▶ **TASK INSTRUCTIONS**:
Continue the news article below about Churchill County's 9/11 Remembrance Ceremony, starting after its last sentence. Ignore the data that follows the article.

▶ **PROVIDED TEXT**:
- - - -

A familiar voice to Churchill County reminded residents and friends at this year’s 9/11 Remembrance Ceremony to remember the evils of Sept. 11, 2001, while honoring those who died and heroically saved others.
Former Nevada Gov. Brian Sandoval, now the president of the University of Nevada, Reno, also served as the state’s commander in chief. During his two terms, hundreds of Nevada National Guard soldiers and airmen deployed overseas or remained in the continental United States to ensure their fellow citizens remained safe after terrorist attacks occurred in New York City, at the Pentagon and at field in western Pennsylvania.
“It’s tinged with sadness as what we lost as a nation on Sept. 11,” Sandoval said, adding the day, now referred to as Patriot’s Day, was comparable to Dec. 7, 1941, when Japan launched a surprise attack on Pearl Harbor.
Sandoval was the guest speaker at this year’s remembrance ceremony that also included addresses from the clergy, musical presentations by the Churchill County High School choir, the Mason Valley Fire Protection District Bagpipers and, Melinda Lira, who sung “God Bless America.” Four Churchill County High School Naval Junior ROTC cadets presented the colors, while an American Legion military ceremonial team fired a volley of three and a bugler played Taps.
Sandoval reminded the audience of the tragedy displayed on that September day 21 years ago. Terrorists hijacked four passenger jets with two passenger jets slamming into each tower of the World Trade Center, another into the Pentagon in Washington, D.C. and the fourth in a field near Shanksville, Pa., 79 miles southeast of Pittsburgh.

- - - -

▶ **INPUT DATA**:
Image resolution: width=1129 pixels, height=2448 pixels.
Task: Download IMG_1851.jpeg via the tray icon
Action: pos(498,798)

- - - -

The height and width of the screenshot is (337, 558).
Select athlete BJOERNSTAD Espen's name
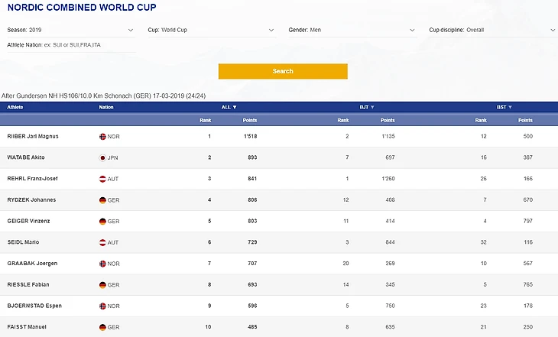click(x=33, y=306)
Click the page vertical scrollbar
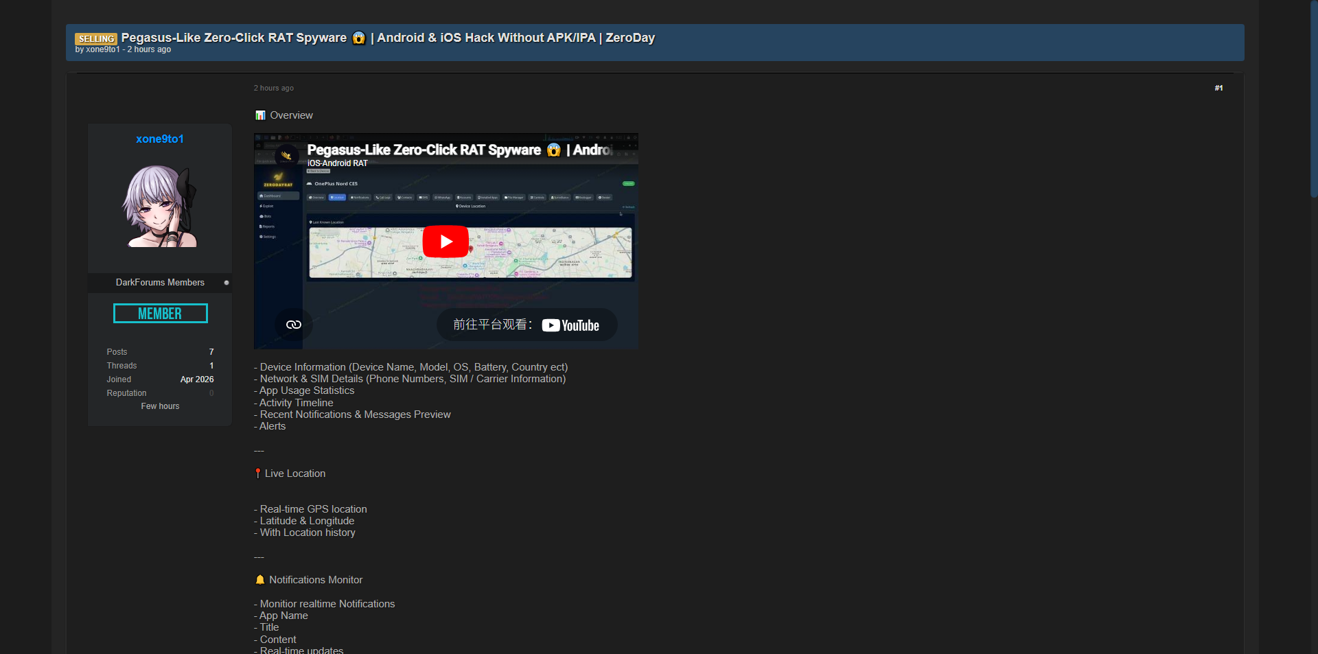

- - - -

▶ **THE ANSWER**:
“We remember the heroes and the exceptional act of bravery of the 2,996 people who were killed including 343 firefighters and 72 law enforcement officers,” Sandoval added. “We are letting the world know as a people — the people of this county, the people of this state, the people of this nation — that we never forget.”
After 9/11, Sandoval said the nation’s resolve grew, and as a result, the displayed courage from those involved continue to make Nevada and the United States great. He said that whenever the nation suffers a terrible tragedy, it’s the duty of residents to remember the tragedy and to support each other in their neighborhoods, communities, towns and cities so that incidents such as 9/11 don’t repeat themselves. As Sandoval wrapped up his comments, he said it’s a duty for people to have the type of 9/11 ceremony Fallon has to remember the spirt of those people killed.
Fallon Mayor Ken Tedford and the city of Fallon took the lead among communities in Nevada to present an annual remembrance to honor the men and women from all walks of life who either died or showed the courage to save others. First responders who currently serve with the area’s fire departments, hospitals and law enforcement agencies also attended the ceremony, and afterward, they each placed a rose on the city’s 9/11 memorial along with residents and guests.
Twenty-one years ago on a Tuesday morning, Tedford said people’s lives on the East Coast were disrupted and later those who lived in different sections of the country. He said America was under attack as the four jets filled with innocent people slammed into three buildings and field.
“The horror and anguish of that dark day has been seared into our nation’s memory forever,” he pointed out. “It was the worst attack on our country since Pearl Harbor.”
Tedford, though, considered 9/11 worse that Pearl Harbor because terrorists attacked civilians and first responders in addition to military personnel. The Fallon mayor also read comments made by President George W. Bush when he addressed the nation later that night.
“Terrorist attacks can shake the foundations of our biggest buildings, but they cannot touch the foundation of America. These acts shattered steel, but they cannot dent the steel of American resolve,” the president said.
Even in the darkest times, Tedford said the country’s residents came together.
“When we face hardship, we emerge stronger, more determined than ever,” he said. “That day we were one nation under God.”
Tedford said there is not a day that goes by where families don’t think of their loved ones who died on Sept. 11. He also praised local residents who put differences aside.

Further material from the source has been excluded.